Setting JAX to Use CPU Only#

First, you’ll restrict JAX to use only the CPU, even if a GPU is available. This ensures consistency and allows you to focus on CPU-based data loading.

import os
os.environ['JAX_PLATFORM_NAME'] = 'cpu'

Import JAX API

import jax
import jax.numpy as jnp
from jax import random, grad, jit, vmap

CPU Setup Verification#

jax.devices()

[CpuDevice(id=0)]

Setting Hyperparameters and Initializing Parameters#

You’ll define hyperparameters for your model and data loading, including layer sizes, learning rate, batch size, and the data directory. You’ll also initialize the weights and biases for a fully-connected neural network.

# A helper function to randomly initialize weights and biases
# for a dense neural network layer
def random_layer_params(m, n, key, scale=1e-2):
  w_key, b_key = random.split(key)
  return scale * random.normal(w_key, (n, m)), scale * random.normal(b_key, (n,))

# Function to initialize network parameters for all layers based on defined sizes
def init_network_params(sizes, key):
  keys = random.split(key, len(sizes))
  return [random_layer_params(m, n, k) for m, n, k in zip(sizes[:-1], sizes[1:], keys)]

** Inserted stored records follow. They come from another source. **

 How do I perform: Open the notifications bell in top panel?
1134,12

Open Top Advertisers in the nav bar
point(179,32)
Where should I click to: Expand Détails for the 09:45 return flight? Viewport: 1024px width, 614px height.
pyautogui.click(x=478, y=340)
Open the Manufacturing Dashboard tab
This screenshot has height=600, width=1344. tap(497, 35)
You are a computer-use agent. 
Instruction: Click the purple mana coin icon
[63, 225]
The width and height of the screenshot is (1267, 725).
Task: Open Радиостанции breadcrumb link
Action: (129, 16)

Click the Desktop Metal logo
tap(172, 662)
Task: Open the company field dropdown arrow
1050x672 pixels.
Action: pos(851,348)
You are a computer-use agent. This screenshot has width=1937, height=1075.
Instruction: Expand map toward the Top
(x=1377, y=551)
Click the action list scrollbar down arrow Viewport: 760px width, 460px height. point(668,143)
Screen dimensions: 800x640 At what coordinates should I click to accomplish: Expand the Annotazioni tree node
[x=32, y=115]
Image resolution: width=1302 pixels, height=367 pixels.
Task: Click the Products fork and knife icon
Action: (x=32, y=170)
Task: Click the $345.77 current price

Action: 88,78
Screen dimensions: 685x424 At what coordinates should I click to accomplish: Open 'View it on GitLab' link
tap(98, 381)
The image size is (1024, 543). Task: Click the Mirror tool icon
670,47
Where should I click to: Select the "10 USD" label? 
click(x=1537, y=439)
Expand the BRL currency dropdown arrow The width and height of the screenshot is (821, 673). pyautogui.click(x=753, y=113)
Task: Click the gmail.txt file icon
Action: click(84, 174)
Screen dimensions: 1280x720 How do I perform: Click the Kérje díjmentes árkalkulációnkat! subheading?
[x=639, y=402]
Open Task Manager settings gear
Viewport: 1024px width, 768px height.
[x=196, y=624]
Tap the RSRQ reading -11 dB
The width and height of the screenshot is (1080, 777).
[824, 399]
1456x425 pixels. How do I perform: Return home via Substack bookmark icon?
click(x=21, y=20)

layer_sizes = [784, 512, 512, 10]  # Layers of the network
step_size = 0.01                   # Learning rate for optimization
num_epochs = 8                     # Number of training epochs
batch_size = 128                   # Batch size for training
n_targets = 10                     # Number of classes (digits 0-9)
num_pixels = 28 * 28               # Input size (MNIST images are 28x28 pixels)
data_dir = '/tmp/mnist_dataset'    # Directory for storing the dataset

# Initialize network parameters using the defined layer sizes and a random seed
params = init_network_params(layer_sizes, random.PRNGKey(0))

Model Prediction with Auto-Batching#

In this section, you’ll define the predict function for your neural network. This function computes the output of the network for a single input image.

To efficiently process multiple images simultaneously, you’ll use vmap, which allows you to vectorize the predict function and apply it across a batch of inputs. This technique, called auto-batching, improves computational efficiency by leveraging hardware acceleration.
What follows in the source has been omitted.